DB="${POSTGRES_DB:-mitai_prod}"
USER="${POSTGRES_USER:-mitai_prod}"
OUT_DIR="${BACKUP_DIR:-.}"
STAMP="$(date +%Y%m%d_%H%M%S)"
mkdir -p "${OUT_DIR}"
OUT="${OUT_DIR}/${DB}_${STAMP}.dump"
if ! docker inspect "$CONTAINER" &>/dev/null; then
echo "Container nicht gefunden: $CONTAINER" >&2
exit 1
fi
docker exec "$CONTAINER" pg_dump -U "$USER" -Fc --no-owner --no-acl "$DB" > "$OUT"
ls -la "$OUT"
echo "OK: $OUT (zum Zurückspielen: siehe Kommentar unten in diesem Skript)"

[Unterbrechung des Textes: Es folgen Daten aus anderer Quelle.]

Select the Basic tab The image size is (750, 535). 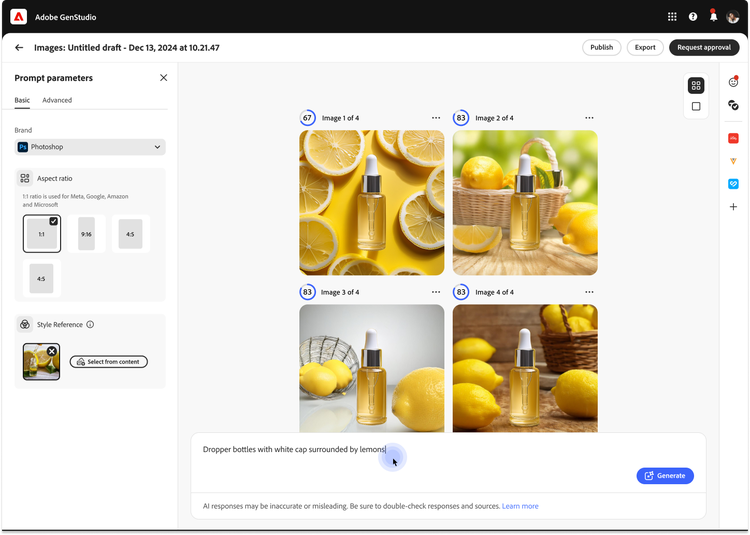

# ── Restore (nur bei Notfall; Backend vorher stoppen, sonst offene Verbindungen) ──
# docker compose stop backend
# docker cp "$OUT" "$CONTAINER:/tmp/restore.dump"
# docker exec "$CONTAINER" pg_restore -U "$USER" -d "$DB" --clean --if-exists --no-owner --no-acl /tmp/restore.dump
# docker compose start backend
#
# Hinweis: --clean entfernt Objekte vor dem Wiederherstellen; kurze Unterbrechung der DB.
# Für „nur lesen“ Backup reicht die .dump-Datei auf externem Medium zu kopieren.